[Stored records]
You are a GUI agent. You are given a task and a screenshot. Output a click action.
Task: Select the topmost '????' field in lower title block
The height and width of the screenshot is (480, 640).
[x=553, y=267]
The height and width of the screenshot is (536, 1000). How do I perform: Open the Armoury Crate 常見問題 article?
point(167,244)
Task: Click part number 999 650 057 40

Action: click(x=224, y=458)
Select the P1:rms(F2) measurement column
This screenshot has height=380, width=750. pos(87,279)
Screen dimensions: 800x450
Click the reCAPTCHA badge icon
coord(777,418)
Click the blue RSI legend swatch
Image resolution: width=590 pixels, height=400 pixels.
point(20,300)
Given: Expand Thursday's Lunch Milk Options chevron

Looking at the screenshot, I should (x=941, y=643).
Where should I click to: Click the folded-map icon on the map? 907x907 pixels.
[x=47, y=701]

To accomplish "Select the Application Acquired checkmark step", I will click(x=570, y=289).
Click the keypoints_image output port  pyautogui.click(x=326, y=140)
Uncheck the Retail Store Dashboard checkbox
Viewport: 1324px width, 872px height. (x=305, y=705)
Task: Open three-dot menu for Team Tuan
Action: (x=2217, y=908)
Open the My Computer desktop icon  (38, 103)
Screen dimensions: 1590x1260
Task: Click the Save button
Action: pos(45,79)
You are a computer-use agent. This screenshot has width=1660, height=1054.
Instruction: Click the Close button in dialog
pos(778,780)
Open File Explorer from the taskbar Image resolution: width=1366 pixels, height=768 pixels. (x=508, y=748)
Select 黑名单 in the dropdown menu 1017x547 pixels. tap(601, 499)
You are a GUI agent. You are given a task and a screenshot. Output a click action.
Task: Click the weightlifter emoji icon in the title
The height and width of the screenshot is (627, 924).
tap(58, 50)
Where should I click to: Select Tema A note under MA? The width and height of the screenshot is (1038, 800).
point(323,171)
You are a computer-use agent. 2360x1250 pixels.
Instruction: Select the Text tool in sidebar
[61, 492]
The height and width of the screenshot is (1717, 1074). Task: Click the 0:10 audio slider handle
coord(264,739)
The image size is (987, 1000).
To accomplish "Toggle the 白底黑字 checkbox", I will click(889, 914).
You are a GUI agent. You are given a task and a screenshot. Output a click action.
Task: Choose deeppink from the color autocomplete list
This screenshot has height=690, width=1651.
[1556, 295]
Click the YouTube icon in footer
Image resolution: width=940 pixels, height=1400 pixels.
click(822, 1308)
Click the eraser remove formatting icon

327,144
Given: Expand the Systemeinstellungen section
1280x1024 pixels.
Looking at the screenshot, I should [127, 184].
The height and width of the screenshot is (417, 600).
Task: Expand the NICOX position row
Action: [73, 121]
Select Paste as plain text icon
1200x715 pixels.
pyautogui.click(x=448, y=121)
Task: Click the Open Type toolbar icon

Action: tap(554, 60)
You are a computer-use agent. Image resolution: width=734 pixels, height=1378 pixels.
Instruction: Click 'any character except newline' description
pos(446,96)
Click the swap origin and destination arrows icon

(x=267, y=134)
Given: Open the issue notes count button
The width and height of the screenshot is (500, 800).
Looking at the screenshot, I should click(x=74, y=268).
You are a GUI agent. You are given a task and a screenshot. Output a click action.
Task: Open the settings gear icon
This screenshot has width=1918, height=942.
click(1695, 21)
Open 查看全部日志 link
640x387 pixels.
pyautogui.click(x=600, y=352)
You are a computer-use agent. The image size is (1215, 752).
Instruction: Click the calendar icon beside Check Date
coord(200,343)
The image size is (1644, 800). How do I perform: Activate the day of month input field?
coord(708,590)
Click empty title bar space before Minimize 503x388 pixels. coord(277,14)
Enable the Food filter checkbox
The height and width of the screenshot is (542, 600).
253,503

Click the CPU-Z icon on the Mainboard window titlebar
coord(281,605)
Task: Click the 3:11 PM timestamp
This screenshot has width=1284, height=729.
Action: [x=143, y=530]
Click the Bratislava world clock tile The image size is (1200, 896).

Problem description → What is the number of lines in the records that hold "from"? Give the number by itself.

Response to the task → 2